Consejos para adaptarse a un cambio de rutina

Por aproximadamente 8 años mantuve una rutina bastante activa. Mi trabajo de nanny me permitía estar siempre caminando, paseando en carreola, cargando bolsas o jugando con bebes o niños. Como cualquier rutina, yo ya estaba acostumbrada a este ritmo de vida, y disfrutaba la actividad física.

Hace pocos meses empece un trabajo de oficina. Cambie de estar activa la mayor parte de mi jornada de trabajo, a estar sentada la mayoría del tiempo.
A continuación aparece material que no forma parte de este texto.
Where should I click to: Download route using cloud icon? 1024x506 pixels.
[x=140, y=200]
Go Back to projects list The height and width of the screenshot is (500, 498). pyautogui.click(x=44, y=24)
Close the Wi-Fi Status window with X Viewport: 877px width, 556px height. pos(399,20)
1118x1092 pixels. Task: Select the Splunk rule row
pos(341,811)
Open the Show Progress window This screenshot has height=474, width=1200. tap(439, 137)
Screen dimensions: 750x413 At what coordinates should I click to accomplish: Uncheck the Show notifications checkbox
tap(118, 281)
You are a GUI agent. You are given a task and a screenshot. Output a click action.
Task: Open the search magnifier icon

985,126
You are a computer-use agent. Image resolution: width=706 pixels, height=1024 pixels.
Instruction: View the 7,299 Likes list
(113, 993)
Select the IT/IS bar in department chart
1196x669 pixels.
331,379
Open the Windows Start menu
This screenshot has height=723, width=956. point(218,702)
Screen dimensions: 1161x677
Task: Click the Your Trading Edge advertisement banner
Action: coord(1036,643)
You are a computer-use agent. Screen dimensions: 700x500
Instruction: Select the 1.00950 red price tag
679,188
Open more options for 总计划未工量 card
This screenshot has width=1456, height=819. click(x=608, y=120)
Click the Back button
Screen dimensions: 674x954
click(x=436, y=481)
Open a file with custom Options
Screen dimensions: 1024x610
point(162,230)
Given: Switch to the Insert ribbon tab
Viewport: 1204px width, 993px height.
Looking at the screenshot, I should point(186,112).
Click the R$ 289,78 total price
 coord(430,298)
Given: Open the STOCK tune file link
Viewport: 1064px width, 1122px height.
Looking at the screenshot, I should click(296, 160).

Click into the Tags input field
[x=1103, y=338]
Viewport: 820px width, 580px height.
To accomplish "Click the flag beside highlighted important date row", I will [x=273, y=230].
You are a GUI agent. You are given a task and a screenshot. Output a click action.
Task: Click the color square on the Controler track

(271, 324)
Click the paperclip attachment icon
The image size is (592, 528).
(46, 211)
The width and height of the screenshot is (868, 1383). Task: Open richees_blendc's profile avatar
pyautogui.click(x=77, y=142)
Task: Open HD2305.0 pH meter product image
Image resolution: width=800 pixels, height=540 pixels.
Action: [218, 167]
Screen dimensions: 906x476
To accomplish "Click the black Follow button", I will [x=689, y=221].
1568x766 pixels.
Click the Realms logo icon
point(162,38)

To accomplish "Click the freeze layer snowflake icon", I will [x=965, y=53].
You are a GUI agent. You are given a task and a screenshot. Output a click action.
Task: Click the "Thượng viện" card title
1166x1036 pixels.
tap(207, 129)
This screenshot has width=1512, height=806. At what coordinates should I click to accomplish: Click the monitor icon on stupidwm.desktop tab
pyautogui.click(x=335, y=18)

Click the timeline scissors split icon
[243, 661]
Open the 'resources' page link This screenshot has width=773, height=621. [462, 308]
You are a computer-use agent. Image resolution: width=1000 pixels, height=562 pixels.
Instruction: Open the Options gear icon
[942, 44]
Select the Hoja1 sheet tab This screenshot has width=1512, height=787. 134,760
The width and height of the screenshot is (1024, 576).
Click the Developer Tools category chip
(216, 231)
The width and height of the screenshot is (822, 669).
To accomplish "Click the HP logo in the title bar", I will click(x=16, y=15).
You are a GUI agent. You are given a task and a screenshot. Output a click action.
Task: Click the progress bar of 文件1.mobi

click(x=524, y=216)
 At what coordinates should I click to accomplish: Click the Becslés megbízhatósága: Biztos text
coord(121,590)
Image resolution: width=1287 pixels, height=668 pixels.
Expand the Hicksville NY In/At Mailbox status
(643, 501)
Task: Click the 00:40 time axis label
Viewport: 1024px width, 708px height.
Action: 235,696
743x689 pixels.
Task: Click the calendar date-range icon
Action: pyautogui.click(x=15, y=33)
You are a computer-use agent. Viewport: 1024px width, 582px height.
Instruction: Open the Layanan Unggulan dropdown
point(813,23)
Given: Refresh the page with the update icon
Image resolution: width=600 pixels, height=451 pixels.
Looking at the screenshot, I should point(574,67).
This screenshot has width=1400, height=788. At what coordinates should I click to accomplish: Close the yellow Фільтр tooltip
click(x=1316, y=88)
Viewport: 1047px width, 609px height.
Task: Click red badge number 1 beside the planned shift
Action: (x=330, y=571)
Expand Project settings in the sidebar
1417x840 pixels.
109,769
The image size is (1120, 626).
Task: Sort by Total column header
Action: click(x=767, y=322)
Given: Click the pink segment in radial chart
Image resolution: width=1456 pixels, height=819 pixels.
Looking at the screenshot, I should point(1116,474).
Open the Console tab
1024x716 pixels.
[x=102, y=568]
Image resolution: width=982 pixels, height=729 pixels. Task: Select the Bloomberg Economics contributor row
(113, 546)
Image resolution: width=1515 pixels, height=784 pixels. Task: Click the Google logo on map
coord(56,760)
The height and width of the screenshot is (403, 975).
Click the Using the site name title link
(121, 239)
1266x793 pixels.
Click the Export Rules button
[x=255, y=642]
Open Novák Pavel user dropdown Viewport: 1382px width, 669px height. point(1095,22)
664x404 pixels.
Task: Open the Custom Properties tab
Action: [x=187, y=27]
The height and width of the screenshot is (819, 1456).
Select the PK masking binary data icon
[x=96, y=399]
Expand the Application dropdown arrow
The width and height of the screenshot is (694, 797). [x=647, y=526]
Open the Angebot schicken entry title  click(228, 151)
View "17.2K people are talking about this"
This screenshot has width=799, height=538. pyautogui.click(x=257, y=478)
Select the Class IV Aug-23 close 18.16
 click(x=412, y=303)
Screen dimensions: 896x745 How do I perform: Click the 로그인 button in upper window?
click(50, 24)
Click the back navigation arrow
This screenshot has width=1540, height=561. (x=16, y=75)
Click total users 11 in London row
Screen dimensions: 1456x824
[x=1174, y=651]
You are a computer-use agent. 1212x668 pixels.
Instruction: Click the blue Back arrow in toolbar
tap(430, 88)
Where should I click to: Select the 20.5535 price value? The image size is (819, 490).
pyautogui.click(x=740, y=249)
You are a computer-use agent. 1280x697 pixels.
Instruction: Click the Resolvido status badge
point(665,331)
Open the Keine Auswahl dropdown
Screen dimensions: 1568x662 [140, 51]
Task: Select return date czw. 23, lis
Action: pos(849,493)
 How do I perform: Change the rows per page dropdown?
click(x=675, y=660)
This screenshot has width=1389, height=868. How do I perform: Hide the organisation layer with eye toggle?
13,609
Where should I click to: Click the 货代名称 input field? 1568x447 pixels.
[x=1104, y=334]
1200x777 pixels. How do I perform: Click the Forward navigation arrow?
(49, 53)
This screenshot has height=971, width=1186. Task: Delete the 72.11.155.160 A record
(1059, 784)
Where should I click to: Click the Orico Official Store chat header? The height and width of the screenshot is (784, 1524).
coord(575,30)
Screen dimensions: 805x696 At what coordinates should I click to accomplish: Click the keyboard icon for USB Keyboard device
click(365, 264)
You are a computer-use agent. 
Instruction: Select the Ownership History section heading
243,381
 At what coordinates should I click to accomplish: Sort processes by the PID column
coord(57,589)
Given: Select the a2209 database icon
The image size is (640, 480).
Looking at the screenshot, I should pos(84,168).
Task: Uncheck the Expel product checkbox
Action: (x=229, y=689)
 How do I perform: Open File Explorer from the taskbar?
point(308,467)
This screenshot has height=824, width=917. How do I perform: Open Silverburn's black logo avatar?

Ser una persona sedentaria no es parte de mi personalidad, y sé que no es ideal para mi cuerpo. Así que encontré algunas maneras de mejorar la situación.

Mi primer consejo es encontrar algo que te mantenga consciente de tu cuerpo, es decir, que no te pierdas sentado en la silla toda la jornada. Yo me compre unos pedales que uso cuando siento esa ansiedad de moverme. He visto personas que se sientan en la pelota suiza, o simplemente buscan cómo estar parados y en la computadora al mismo tiempo. Esto ayuda a no dejarnos llevar por la monotonía, y ayudar al cuerpo a estar presente.

Mi segundo consejo es agendar en el calendario de trabajo un momento para caminar, o estirar o hacer algo físico. Esto no solo te da tiempo para descasar el cerebro, pero también para recordarle al cuerpo que la sangre tiene que seguir fluyendo para funcionar.

Mi tercer consejo es estar preparado a la hora de la comida. Saber desde un día anterior que vas a comer, ya sea que lleves tu lunch empacado o tengas una idea de dónde vas a comprar la comida. Planeando que vas a comer te ahorras tiempo, dinero y malas decisiones.

Estar presente en una oficina no siempre es fácil, uno se puede perder en la pantalla por horas y olvida que el cuerpo necesita atención. Planear y organizar es una manera de mejorar la experiencia de oficina.